▸ Extract:
[BEGIN]

Which of these Facebook ad examples do you like? Tell me about it.
According to Craig Smith of Expanded Ramblings, there are more than 4 million businesses and individuals using the platform to promote campaigns. 70% of these advertisers are outside of the us and the total number of advertisers have grown by 50% between 2015 to 2016.
With an average (CTR) click through rate of 0.9%, the average cost per click being $0.64, and an average cost per thousand impressions at just about $7.29, Facebook advertising makes for a compelling case for businesses to promote their businesses, get leads, and finally make sales.
Here’s how to do your Facebook advertising right:
Setting Up The Facebook Manager
Your personal Facebook account isn’t what you should be using for your business (no matter what business you have). Keeping your personal account and business account just makes sense.
At this point, I am assuming you already have a Facebook business page. If you don’t have one, you’d have to create on (and you can create your Facebook business page from inside). Since you’d want to use Facebook for advertising, you’d also need an advertising account.
Facebook would have already have had a tab enabled with your personal account, and that doesn’t count (unless you are using Facebook to promote something personal).
The first step is to head over to https://business.facebook.com and login with your usual Facebook credentials..

[END]

▸ Records shown:
[BEGIN]

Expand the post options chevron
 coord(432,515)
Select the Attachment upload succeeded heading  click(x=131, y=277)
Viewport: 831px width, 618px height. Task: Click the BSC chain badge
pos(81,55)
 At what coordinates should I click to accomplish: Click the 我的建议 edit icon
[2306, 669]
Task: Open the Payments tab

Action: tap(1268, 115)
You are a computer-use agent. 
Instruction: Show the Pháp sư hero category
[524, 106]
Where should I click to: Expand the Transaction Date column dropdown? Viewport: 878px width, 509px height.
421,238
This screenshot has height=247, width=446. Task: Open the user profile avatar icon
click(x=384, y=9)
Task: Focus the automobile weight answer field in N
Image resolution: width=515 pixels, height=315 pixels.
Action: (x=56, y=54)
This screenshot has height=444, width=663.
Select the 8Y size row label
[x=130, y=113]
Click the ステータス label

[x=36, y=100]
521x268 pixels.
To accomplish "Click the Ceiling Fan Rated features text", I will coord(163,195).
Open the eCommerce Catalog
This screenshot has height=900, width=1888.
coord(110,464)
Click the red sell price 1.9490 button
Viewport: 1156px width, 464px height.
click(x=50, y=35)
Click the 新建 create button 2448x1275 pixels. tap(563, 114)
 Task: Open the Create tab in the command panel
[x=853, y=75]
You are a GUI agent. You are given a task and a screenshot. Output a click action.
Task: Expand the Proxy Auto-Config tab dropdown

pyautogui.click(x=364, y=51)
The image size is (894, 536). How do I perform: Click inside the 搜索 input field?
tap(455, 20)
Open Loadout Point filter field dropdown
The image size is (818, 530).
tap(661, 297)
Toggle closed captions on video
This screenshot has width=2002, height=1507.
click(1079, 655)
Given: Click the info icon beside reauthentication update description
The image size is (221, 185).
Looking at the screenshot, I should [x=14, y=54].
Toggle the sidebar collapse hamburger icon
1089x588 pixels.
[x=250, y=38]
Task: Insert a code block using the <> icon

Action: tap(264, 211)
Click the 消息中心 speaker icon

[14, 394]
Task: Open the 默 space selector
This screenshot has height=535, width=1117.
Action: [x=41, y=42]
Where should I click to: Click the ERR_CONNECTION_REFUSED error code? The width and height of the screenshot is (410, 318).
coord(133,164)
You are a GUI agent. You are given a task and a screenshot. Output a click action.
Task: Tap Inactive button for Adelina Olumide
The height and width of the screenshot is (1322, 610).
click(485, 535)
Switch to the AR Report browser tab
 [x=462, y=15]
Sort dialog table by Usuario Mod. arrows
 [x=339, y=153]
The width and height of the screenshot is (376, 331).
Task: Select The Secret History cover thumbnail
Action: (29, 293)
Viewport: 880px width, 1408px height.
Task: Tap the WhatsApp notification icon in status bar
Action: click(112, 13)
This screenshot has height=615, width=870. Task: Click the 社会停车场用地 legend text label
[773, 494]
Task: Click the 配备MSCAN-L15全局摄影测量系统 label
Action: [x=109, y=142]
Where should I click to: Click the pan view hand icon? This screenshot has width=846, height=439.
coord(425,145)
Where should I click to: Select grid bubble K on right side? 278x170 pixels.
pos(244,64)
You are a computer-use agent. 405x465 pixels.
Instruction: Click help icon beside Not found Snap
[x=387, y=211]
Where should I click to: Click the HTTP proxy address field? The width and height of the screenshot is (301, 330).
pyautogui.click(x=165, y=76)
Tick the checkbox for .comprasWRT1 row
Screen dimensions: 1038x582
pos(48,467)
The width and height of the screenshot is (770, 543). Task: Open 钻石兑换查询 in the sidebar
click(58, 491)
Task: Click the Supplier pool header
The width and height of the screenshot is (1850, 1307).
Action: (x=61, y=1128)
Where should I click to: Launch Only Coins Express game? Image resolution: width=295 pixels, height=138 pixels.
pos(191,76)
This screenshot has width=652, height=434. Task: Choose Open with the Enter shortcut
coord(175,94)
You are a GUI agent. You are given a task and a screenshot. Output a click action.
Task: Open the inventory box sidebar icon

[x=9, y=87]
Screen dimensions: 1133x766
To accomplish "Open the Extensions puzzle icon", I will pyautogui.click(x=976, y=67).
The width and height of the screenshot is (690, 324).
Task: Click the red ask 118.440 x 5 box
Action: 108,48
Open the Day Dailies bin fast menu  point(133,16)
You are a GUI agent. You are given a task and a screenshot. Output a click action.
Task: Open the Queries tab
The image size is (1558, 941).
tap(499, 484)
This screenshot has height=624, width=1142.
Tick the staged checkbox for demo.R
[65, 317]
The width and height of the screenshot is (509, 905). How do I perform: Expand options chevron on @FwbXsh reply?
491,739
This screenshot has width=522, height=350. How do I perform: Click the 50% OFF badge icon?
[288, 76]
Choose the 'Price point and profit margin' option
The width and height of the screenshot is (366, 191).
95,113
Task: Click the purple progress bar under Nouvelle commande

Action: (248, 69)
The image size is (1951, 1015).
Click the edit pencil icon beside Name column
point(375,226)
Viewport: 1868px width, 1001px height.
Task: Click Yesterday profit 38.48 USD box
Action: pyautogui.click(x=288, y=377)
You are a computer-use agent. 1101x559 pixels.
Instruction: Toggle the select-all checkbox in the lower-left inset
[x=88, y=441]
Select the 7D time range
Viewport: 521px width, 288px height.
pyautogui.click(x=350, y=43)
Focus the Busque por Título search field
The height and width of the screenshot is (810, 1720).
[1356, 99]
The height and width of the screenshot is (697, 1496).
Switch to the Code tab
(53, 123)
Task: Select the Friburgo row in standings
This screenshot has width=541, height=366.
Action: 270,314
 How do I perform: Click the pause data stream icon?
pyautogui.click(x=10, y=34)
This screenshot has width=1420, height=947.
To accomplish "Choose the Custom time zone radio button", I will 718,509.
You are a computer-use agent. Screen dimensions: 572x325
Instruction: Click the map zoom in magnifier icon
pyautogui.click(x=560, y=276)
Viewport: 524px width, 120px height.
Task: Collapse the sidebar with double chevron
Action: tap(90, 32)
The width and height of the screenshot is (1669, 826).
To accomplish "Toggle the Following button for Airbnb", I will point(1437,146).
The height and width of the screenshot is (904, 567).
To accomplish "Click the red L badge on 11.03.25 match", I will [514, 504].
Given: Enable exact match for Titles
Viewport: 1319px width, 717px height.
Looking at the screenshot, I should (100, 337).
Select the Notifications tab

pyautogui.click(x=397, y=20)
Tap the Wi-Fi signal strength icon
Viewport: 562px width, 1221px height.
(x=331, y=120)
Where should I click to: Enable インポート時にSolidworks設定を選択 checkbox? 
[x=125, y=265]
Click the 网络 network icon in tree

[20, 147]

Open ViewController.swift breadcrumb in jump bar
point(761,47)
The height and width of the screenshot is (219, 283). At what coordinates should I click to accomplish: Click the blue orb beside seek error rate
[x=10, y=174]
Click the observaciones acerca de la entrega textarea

[END]

▸ Given request 1: In the rows, take the lines from the line containing "Task: Focus the" up to and including the line containing "[x=462, y=15]". Format them as a JSON list of strings with one string per line, and omit blank lines.
▸ Given request 2: Resume the Facebook advertising text from the point where it stops.
The Facebook advertising text and the rows have no connection to each other.

▸ Exercise response 1:
[
  "Task: Focus the automobile weight answer field in N",
  "Image resolution: width=515 pixels, height=315 pixels.",
  "Action: (x=56, y=54)",
  "This screenshot has height=444, width=663.",
  "Select the 8Y size row label",
  "[x=130, y=113]",
  "Click the ステータス label",
  "[x=36, y=100]",
  "521x268 pixels.",
  "To accomplish \"Click the Ceiling Fan Rated features text\", I will coord(163,195).",
  "Open the eCommerce Catalog",
  "This screenshot has height=900, width=1888.",
  "coord(110,464)",
  "Click the red sell price 1.9490 button",
  "Viewport: 1156px width, 464px height.",
  "click(x=50, y=35)",
  "Click the 新建 create button 2448x1275 pixels. tap(563, 114)",
  " Task: Open the Create tab in the command panel",
  "[x=853, y=75]",
  "You are a GUI agent. You are given a task and a screenshot. Output a click action.",
  "Task: Expand the Proxy Auto-Config tab dropdown",
  "pyautogui.click(x=364, y=51)",
  "The image size is (894, 536). How do I perform: Click inside the 搜索 input field?",
  "tap(455, 20)",
  "Open Loadout Point filter field dropdown",
  "The image size is (818, 530).",
  "tap(661, 297)",
  "Toggle closed captions on video",
  "This screenshot has width=2002, height=1507.",
  "click(1079, 655)",
  "Given: Click the info icon beside reauthentication update description",
  "The image size is (221, 185).",
  "Looking at the screenshot, I should [x=14, y=54].",
  "Toggle the sidebar collapse hamburger icon",
  "1089x588 pixels.",
  "[x=250, y=38]",
  "Task: Insert a code block using the <> icon",
  "Action: tap(264, 211)",
  "Click the 消息中心 speaker icon",
  "[14, 394]",
  "Task: Open the 默 space selector",
  "This screenshot has height=535, width=1117.",
  "Action: [x=41, y=42]",
  "Where should I click to: Click the ERR_CONNECTION_REFUSED error code? The width and height of the screenshot is (410, 318).",
  "coord(133,164)",
  "You are a GUI agent. You are given a task and a screenshot. Output a click action.",
  "Task: Tap Inactive button for Adelina Olumide",
  "The height and width of the screenshot is (1322, 610).",
  "click(485, 535)",
  "Switch to the AR Report browser tab",
  " [x=462, y=15]"
]

▸ Exercise response 2:
After logging in, click on “business settings”. Click on this a little page icon on the left menu You’ll then find “Add a page” on the top right. If you click on it, you’ll see three options.
Claim a page
Create a page.
Depending on your situation, you’d choose one. If you already have a page out there in the wild, you’d need to claim “access” to it. If you are going to work on someone else’s page or if you are an agency or freelancer hired to work with a client, you’d need to use the “request access” button.
If you’ve never created a Facebook page before, you’d need to create a page.
Let’s say you already have a page and you need to claim it (note that you’d have to be the admin to get immediate access. If you are not the admin, you’d have to request whoever the admin is to grant you access).
Click on claim a page, type in the name of the page (or the URL of the page), it’ll show up here. Click on it, and you now have access to your page from within the Business manager.
Up next, is to follow a similar process for your Facebook Advertising account.
On the same panel you saw before in business settings, look for the little icon right under the icon for Facebook pages.
Repeat the same process we did for the business page. More often, for first time users, you’d have to create an ad account that’s in the name of your business. Go ahead, create the account, setup a payment method. You are done.
Then, add people in your team. Make sure you add yourself to the people associated with the account.
Please note that, you’d follow relevant steps to access others’ FB pages and ad accounts. When your team or clients give you access (the notifications show up in the right hand corner), those pages and ad accounts show up. After you add yourself or your team, the pages and ad accounts will show up when you login.
How to give access to Agencies or freelancers
Rule number 1: Never give out your personal login ID and password you use for FB to your team members, freelancers, or agencies.
Rule #2: Don’t forget rule #1
If you have to give Facebook business manager access to your team members, freelancers, or agencies. It’s a straightforward process. But by doing this, they have their own logins.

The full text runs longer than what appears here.